◆ SET PROBLEM 1:
In the records below, reproduce word for word the lines starting with the line that contains "Open the Linear" and going on through the line that contains "pos(676,166)".

◆ SELECTED TEXT:
++++++
Like your grandmother’s lasagna or your first trip to Amsterdam, a good season of Survivor brings a lot of initial confusion and skepticism before slowly revealing the right amount of interesting ingredients and layering enough excitement and wild twists to turn into something you may soon find yourself craving.
Anything with a cast of 20 people can be overwhelming at first, but unlike a show like Game of Thrones – where even the showrunners probably can’t name all the characters – or The Wire – which with each new season essentially introduced a new group of key cast members – you go into a season of Survivor knowing you don’t have to bother learning about the flotsam that isn’t of interest and gets little screen time. They’ll be gone in a matter of weeks.
With exactly 10 of the 20 cast members remaining on the current Survivor: Caramoan – Fans vs. Favorites season, and the two tribes having merged a week ago, now’s a pretty good time to take stock of what’s gone right, what’s gone wrong and what’s to come prior to the May 12 finale. It’s hardly too late to jump on board – the midway point is generally where things start to get particularly interesting – and with alliances fluid from week to week and often from minute to minute, a knowledge of the season’s backstory isn’t really necessary.
But here’s one anyway.
WHAT’S WORKED: Having a pair of easy-to-dislike douchebags. Reynold and Eddie, two twenty-somethings who think they’re god’s gift to women, aligned from the beginning with who they felt to be the most attractive ladies on the island. Shockingly, that didn’t work, and they’ve since realized every female they’ve aligned themselves with has punched her ticket home. The best part is that despite their outwardly fratty, bros-before-hoes demeanor, they’re detestable in such different ways. Eddie lacks the intelligence to formulate his own strategy, so he aligned himself with his fellow super, super good-looking buddy. His mistake was that Reynold, while confident in nearly everything he does, is nothing more than a smarmy windbag who couldn’t organize a raid of his own refrigerator let alone a shift in tribal alliances.
++++++
(Items from a dataset)

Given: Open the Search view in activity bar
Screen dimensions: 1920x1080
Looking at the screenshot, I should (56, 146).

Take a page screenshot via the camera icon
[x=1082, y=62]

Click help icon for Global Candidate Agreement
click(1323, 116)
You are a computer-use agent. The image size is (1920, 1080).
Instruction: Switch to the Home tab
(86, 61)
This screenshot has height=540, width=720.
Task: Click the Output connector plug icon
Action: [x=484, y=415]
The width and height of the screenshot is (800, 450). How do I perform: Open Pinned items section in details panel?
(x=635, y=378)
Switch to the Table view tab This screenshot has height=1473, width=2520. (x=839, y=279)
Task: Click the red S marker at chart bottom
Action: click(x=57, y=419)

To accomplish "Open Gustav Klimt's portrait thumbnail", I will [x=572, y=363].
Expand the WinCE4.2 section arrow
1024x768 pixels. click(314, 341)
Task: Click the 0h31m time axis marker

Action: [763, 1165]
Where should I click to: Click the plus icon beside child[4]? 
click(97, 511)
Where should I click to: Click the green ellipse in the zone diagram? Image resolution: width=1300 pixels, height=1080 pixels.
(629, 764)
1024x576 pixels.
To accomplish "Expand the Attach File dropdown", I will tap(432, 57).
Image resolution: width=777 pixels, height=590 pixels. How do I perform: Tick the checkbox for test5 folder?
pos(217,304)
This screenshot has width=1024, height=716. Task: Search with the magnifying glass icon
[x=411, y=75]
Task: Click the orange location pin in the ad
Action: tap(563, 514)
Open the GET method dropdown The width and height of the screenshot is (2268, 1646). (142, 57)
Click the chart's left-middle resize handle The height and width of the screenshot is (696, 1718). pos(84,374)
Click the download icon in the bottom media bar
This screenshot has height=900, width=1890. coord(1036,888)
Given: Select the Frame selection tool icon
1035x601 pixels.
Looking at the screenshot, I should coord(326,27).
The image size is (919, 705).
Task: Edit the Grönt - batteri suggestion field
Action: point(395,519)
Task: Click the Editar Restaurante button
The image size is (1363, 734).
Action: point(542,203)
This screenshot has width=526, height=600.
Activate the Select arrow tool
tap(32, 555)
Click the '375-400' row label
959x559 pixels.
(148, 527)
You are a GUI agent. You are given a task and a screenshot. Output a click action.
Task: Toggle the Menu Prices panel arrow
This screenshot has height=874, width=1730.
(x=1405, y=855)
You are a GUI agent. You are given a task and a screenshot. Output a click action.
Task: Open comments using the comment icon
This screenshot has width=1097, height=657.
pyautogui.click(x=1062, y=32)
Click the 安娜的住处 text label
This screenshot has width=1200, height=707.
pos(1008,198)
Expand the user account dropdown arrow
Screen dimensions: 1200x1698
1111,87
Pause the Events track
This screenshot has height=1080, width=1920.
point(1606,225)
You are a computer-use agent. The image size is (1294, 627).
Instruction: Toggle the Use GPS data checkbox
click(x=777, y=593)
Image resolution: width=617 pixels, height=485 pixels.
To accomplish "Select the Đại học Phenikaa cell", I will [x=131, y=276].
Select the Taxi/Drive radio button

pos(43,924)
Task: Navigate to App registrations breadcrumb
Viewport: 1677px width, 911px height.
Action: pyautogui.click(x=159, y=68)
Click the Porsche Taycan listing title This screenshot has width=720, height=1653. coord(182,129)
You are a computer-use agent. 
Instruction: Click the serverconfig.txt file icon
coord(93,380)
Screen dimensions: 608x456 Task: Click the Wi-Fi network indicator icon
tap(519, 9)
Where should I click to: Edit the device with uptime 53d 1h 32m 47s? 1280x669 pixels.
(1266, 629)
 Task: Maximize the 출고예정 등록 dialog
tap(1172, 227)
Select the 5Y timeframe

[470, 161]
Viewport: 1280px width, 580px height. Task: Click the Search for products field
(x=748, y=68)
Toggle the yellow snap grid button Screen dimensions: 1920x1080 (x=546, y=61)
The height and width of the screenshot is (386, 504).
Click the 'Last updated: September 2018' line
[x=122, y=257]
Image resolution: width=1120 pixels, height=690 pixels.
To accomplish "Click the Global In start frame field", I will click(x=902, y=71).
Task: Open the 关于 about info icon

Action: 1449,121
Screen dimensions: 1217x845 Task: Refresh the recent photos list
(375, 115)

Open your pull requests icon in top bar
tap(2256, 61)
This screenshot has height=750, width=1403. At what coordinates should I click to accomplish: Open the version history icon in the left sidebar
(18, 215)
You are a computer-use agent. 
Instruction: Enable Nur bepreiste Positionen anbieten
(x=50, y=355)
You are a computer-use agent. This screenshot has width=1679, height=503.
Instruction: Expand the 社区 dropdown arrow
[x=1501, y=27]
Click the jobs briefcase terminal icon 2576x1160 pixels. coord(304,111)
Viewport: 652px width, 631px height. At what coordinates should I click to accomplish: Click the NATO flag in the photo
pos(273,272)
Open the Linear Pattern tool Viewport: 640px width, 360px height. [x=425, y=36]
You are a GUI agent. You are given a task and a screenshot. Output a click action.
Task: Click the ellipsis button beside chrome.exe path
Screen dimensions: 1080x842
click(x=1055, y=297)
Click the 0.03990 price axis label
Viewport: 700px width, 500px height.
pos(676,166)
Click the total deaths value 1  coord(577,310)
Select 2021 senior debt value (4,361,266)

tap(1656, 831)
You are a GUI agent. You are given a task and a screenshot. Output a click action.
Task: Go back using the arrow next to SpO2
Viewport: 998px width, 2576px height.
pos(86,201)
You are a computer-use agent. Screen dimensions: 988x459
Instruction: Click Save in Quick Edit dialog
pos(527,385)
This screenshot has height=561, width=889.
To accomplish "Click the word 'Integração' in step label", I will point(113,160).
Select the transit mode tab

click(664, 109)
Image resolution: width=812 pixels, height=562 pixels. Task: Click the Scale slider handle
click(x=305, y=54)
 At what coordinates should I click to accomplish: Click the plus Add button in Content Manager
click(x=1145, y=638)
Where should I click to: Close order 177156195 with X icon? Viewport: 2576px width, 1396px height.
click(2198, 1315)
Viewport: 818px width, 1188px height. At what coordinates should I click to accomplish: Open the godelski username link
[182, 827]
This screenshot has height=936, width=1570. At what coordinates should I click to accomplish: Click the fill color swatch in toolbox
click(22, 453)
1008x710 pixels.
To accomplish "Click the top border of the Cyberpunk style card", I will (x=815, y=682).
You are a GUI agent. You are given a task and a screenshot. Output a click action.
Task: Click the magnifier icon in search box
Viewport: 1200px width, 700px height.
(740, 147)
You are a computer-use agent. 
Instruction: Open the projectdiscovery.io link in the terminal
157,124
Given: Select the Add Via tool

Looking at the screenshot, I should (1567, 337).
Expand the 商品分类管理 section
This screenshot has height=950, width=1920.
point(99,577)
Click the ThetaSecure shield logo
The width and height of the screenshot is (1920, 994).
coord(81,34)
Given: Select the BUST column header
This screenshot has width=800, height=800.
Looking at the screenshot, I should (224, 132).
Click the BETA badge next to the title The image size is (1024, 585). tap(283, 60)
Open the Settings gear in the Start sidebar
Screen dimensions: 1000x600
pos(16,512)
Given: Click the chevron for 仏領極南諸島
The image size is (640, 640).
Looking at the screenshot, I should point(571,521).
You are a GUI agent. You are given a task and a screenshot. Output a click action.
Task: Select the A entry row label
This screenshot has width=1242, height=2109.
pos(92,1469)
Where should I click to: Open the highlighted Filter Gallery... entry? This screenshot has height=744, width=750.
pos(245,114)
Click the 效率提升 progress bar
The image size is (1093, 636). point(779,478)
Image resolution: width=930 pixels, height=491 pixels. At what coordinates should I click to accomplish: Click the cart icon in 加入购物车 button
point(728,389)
++++++
◆ SET PROBLEM 2:
Quote the Survivor article above verbatim, starting with "Like your grandmother’s" and going on through "matter of weeks.".

◆ COMPLETE OUTPUT 1:
Open the Linear Pattern tool Viewport: 640px width, 360px height. [x=425, y=36]
You are a GUI agent. You are given a task and a screenshot. Output a click action.
Task: Click the ellipsis button beside chrome.exe path
Screen dimensions: 1080x842
click(x=1055, y=297)
Click the 0.03990 price axis label
Viewport: 700px width, 500px height.
pos(676,166)

◆ COMPLETE OUTPUT 2:
Like your grandmother’s lasagna or your first trip to Amsterdam, a good season of Survivor brings a lot of initial confusion and skepticism before slowly revealing the right amount of interesting ingredients and layering enough excitement and wild twists to turn into something you may soon find yourself craving.
Anything with a cast of 20 people can be overwhelming at first, but unlike a show like Game of Thrones – where even the showrunners probably can’t name all the characters – or The Wire – which with each new season essentially introduced a new group of key cast members – you go into a season of Survivor knowing you don’t have to bother learning about the flotsam that isn’t of interest and gets little screen time. They’ll be gone in a matter of weeks.